Archie Coleman è un aspirante sceneggiatore nero e omosessuale che sogna di poter vedere realizzato un suo testo firmato (finalmente!) con il suo nome. Jack Castello è un reduce di guerra – «Ho combattuto ad Anzio» racconta – con la mogliettina cameriera incinta di due gemelli; un altro gay è un aspirante attore che prenderà il nome di Rock Hudson; Claire Wood è la figlia di produttore che vuole recitare con un altro nome. Camille Washington è una giovane e talentuosa attrice nera cui toccano sempre le parti di cameriera e che aspira a un ruolo di protagonista. Raymond Ainsley è un bravo regista di origini metà filippine alla sua opera prima; Henry Wilson è un talent agent ubriacone e perverso; Dick Samuels è un produttore represso, Ellen Kincaid una ex attrice che cerca di insegnare recitazione, Avis Amberg una moglie trascurata e tradita, e così via.

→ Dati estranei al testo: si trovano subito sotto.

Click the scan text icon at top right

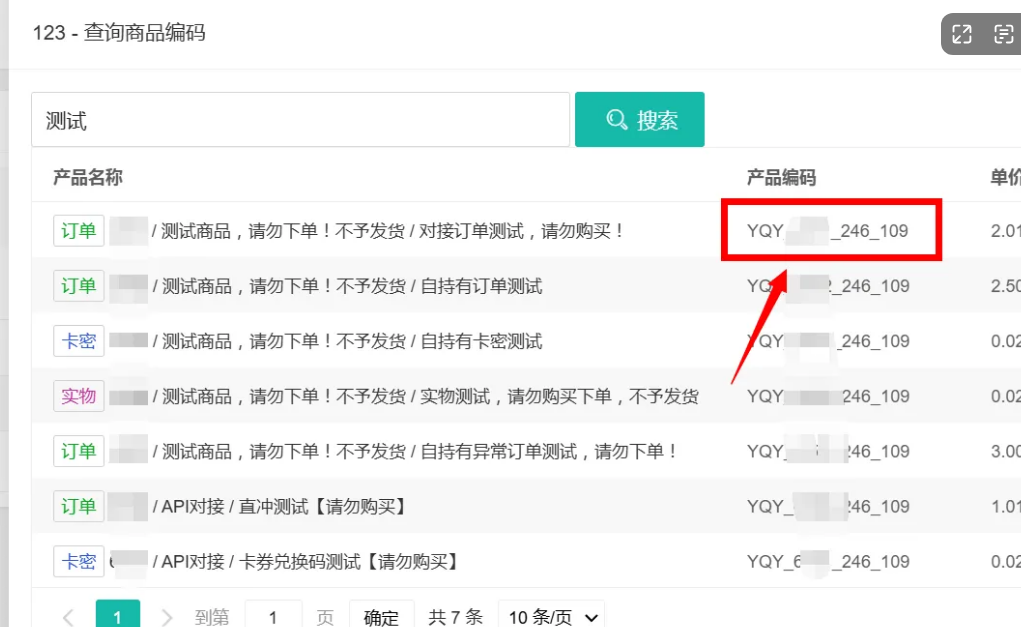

Il benzinaio (basato sulla reale figura di Scotty Bowers) a sua volta, pur campando facendo il ruffiano, in fondo è un filosofo e così afferma: «La vostra storia è importante. Dovete credere che lo sia. Lottate per raccontarla. Voi siete importanti. La vostra vita è importante. Uscite da casa e vivete la vostra vita a testa alta».
Questa miniserie è un omaggio a ciò che avviene nella trilogia di Quentin Tarantino: il cinema può far cambiare la storia. Modificando il finale degli eventi, in “Bastardi senza Gloria” (2009) gli ebrei si rifanno dei nazisti, in “Django Unchained” (2012) i neri dei bianchi e in “C’era una volta a… Hollywood” (2019) il satanico Charles Manson non uccide più Sharon Tate nella sua villa di Beverly Hill ma viene fermato, così da perdere ogni perverso fascino, ma che di affascinante non ha veramente nulla.
“Hollywood” rappresenta, a sua volta, una sorta di rivalsa per i “diversi” che siano donne, neri o omosessuali (ma gli ebrei Ryan Murphy li ha dimenticati?). Infatti, all’epoca vigeva il Production Code, un codice con una serie di linee guida morali che per molti decenni hanno governato e limitato le produzioni cinematografiche negli Stati Uniti. Specificava cosa non fosse “moralmente accettabile” all’interno di un film, incluse le perversioni sessuali (leggi omosessualità) e le relazioni interraziali. Meno di dieci anni prima il film “Via col vento” veniva premiato con dieci Oscar nel 1940, tra cui quello alla migliore attrice non protagonista a Hattie McDaniel, la Mamie di Rossella O’Hara, alla quale non era stato permesso di entrare in sala in quanto nera. Tale evento viene puntualmente ribadito nella miniserie, narrato dalla sua stessa interprete.
Nonostante i contenuti inusuali per l’epoca, “Hollywood” ha una struttura molto convenzionale e può ricordare molti altri film già visti, – tra cui ad esempio “Ave Cesare!” dei fratelli Coen del 2016 – è abbastanza divertente e sul finale diventa un rassicurante feel-good-movie.
In un’intervista a “Variety” Laura Harrier – l’aspirante attrice nera – così ha detto: «Adoro pensare a come sarebbe stato il mondo se fossimo stati in grado di rappresentare donne, persone di colore, persone della comunità LGBTQ all’inizio di Hollywood. In che modo i film e la TV sarebbero diversi? Come sarebbe diverso il mondo?».